Как составитель, я пошел по пути, прямо противоположному тому, какой избрал составитель вышедшего в 74-м году в Большой серии «Библиотеки поэта» однотомника стихов и поэм Городецкого Семен Иосифович Машинский. Машинский обкарнал «Ярь» и «Перуна» и завалил их хламом из последующих сборников. Я представил «Ярь» и «Перуна» почти целиком, сильно урезав лишь разделы «Зачало» и «Темь», как наиболее слабые, с основной темой сборников связанные не прочно, а из других сборников брал по несколько стихотворений, если и не с искрой, то хоть с искоркой. По моему замыслу, у читателя должно было сложиться представление о самобытном поэте, авторе «Яри» и «Перуна», затем почему-то сломавшемся и ничего примечательного не создавшем. По молодости лет я в иных случаях проявлял снисходительность. Теперь я был бы жестче. И все же почти ничего компрометирующего Городецкого как поэта, во всяком случае – «Шофера Владо», я в сборник не включил.
Городецкий мой выбор одобрил. Его возражения касались непринципиальных частностей – мне легко было идти ему на уступки.
Помню, я забраковал в «Теми# стихотворение «Городские дети»# Мне не нравилось двустишие с неправильным ударением в слове «роды» и с псевдонародным «во»:
Ваша мать-царица во плену нужды,Чьи дворцы – подвалы, празднество – роды.
Городецкий выбросил это двустишие и переделал все стихотворение.
Забраковал я и «Шарманку» из того же раздела.
Городецкий удивлял меня тем, что прислушивался к моим мнениям и считался с ними. Может быть, он рассуждал так: «Глас молодости – глас Божий». А тут он по-детски жалобно стал просить:
– Оставьте «Шарманку»! Ну пожалуйста! Она Блоку нравилась.
Я, разумеется, уступил.
Приятель Есенина, большой любитель настоящей поэзии, знавший наизусть лучшую лирику Тютчева (другого такого издателя мне встречать не доводилось), Петр Иванович Чагин недаром заслужил прозвища: «Молодчагин» и «Выручагин». Первое от него впечатление было у меня скорее неприятное: пучеглазый, одутловатый, «рот до ушей – хоть завязочки пришей», нижняя губа чапельником. Вот только улыбался добро. Выручал он писателей в многоразличных бедах. Особенно кипучую благотворительную деятельность развил он во время войны 1941 – 45 гг. – по вызволению литераторов и их семей из эвакуации и по прописке их в Москве. Вызволял он их правдами и неправдами и сам же эти неправды выдумывал, дабы обвести вокруг пальца бюрократов. Теще Богословского, простой старой армянке, жене бывшего купца, он послал вызов из Пензы в Москву как специалистке по древнеармянской литературе.

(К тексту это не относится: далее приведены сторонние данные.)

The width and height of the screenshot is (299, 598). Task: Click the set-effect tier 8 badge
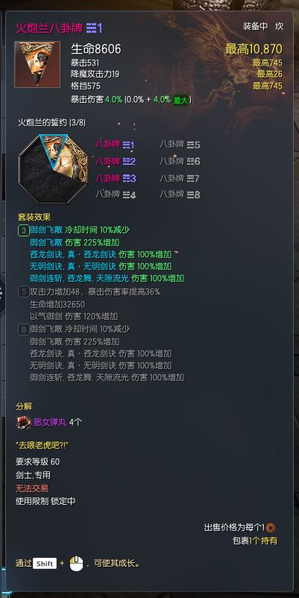24,329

Нет, не зря из писательских уст в уста ходил чей-то экспромт:
Все мы молодчаги, ноНе перемолодчагить нам Чагина.
Однако «Молодчагин» и «Выручагин» имел еще одно, опасное прозвище: «Обещагин». Он никому ни в чем не отказывал, он всем что-то обещал. Про него сложили побасенку – литератор ему звонит:
– Петр Иванович! Как с моей книгой? Аванс можно получить?

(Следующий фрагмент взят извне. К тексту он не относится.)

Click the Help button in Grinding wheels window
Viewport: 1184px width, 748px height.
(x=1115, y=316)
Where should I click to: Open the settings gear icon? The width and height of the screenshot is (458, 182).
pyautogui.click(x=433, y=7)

– Твердо в плане! Твердо в плане! Звоните через три дня!
Через три дня:
– Твердо в плане! Твердо в плане! Звоните через неделю!
Через неделю:
– Твердо в плане! Твердо в плане! Звоните через месяц!
И наконец:
– Твердо в плане! Твердо в плане! Звоните на будущий год!
Я пересказал эту побасенку Петру Ивановичу. Он вывернулся:
– Это мне тридцать первого декабря звонили.
«Обещагин» проводил меня и Городецкого за носы до самой войны, придумывая все новые и новые предлоги. То ли ему самому не хотелось издавать Городецкого, то ли он получил «руководящее указание».
Война разлучила меня с Городецким. Он со своими Нимфой и Наядой отбыл в Среднюю Азию. А после войны по многим причинам я сузил круг знакомств. На издание сборника стихотворений Городецкого я уже не очень надеялся. Осенью 45-го года из Гослитиздата ушел Чагин: ведь он все-таки был хоть и не очень верным, но единственным благоприятелем Городецкого в издательстве. После доклада Жданова (1946) нечего было и думать о переиздании хотя бы урезанной «Яри» и урезанного «Перуна», а без них какой же это Городецкий?.. Между тем последнее время только хлопоты по изданию книги Городецкого и связывали меня с ним. Интерес к нему самому я утратил – и перестал бывать в годуновских палатах.
4
За нами много, много слез,Туман, безвестность впереди!..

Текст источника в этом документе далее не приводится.